■ Exercise prompt ■
Please edit the listing below so that every instance of "Find the location of" reads "Locate", and keep everything else the same.

■ Records ■
○ ○ ○
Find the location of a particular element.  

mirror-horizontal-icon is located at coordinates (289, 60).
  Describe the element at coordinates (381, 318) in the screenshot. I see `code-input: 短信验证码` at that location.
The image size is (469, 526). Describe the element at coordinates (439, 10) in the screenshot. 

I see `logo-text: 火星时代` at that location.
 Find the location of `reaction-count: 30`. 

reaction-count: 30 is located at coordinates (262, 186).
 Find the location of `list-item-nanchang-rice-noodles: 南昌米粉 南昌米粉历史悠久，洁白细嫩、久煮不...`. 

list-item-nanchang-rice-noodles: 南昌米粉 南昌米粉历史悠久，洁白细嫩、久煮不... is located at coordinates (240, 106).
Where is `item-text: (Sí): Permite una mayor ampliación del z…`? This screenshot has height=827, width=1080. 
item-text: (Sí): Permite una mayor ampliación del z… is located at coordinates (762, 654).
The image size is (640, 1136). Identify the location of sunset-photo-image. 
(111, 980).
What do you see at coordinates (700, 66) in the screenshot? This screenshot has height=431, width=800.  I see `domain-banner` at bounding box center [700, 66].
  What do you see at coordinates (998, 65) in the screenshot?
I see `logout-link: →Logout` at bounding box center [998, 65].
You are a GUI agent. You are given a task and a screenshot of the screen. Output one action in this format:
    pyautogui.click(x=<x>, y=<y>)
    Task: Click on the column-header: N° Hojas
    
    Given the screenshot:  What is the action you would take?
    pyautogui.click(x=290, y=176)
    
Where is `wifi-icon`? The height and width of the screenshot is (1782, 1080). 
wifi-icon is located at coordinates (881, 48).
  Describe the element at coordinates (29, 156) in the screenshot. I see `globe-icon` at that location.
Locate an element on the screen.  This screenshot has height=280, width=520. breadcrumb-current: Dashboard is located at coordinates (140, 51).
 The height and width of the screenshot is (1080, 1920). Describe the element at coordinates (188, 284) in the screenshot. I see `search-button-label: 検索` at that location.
○ ○ ○
■ Result for this exercise ■
Locate a particular element.  

mirror-horizontal-icon is located at coordinates (289, 60).
  Describe the element at coordinates (381, 318) in the screenshot. I see `code-input: 短信验证码` at that location.
The image size is (469, 526). Describe the element at coordinates (439, 10) in the screenshot. 

I see `logo-text: 火星时代` at that location.
 Locate `reaction-count: 30`. 

reaction-count: 30 is located at coordinates (262, 186).
 Locate `list-item-nanchang-rice-noodles: 南昌米粉 南昌米粉历史悠久，洁白细嫩、久煮不...`. 

list-item-nanchang-rice-noodles: 南昌米粉 南昌米粉历史悠久，洁白细嫩、久煮不... is located at coordinates (240, 106).
Where is `item-text: (Sí): Permite una mayor ampliación del z…`? This screenshot has height=827, width=1080. 
item-text: (Sí): Permite una mayor ampliación del z… is located at coordinates (762, 654).
The image size is (640, 1136). Identify the location of sunset-photo-image. 
(111, 980).
What do you see at coordinates (700, 66) in the screenshot? This screenshot has height=431, width=800.  I see `domain-banner` at bounding box center [700, 66].
  What do you see at coordinates (998, 65) in the screenshot?
I see `logout-link: →Logout` at bounding box center [998, 65].
You are a GUI agent. You are given a task and a screenshot of the screen. Output one action in this format:
    pyautogui.click(x=<x>, y=<y>)
    Task: Click on the column-header: N° Hojas
    
    Given the screenshot:  What is the action you would take?
    pyautogui.click(x=290, y=176)
    
Where is `wifi-icon`? The height and width of the screenshot is (1782, 1080). 
wifi-icon is located at coordinates (881, 48).
  Describe the element at coordinates (29, 156) in the screenshot. I see `globe-icon` at that location.
Locate an element on the screen.  This screenshot has height=280, width=520. breadcrumb-current: Dashboard is located at coordinates (140, 51).
 The height and width of the screenshot is (1080, 1920). Describe the element at coordinates (188, 284) in the screenshot. I see `search-button-label: 検索` at that location.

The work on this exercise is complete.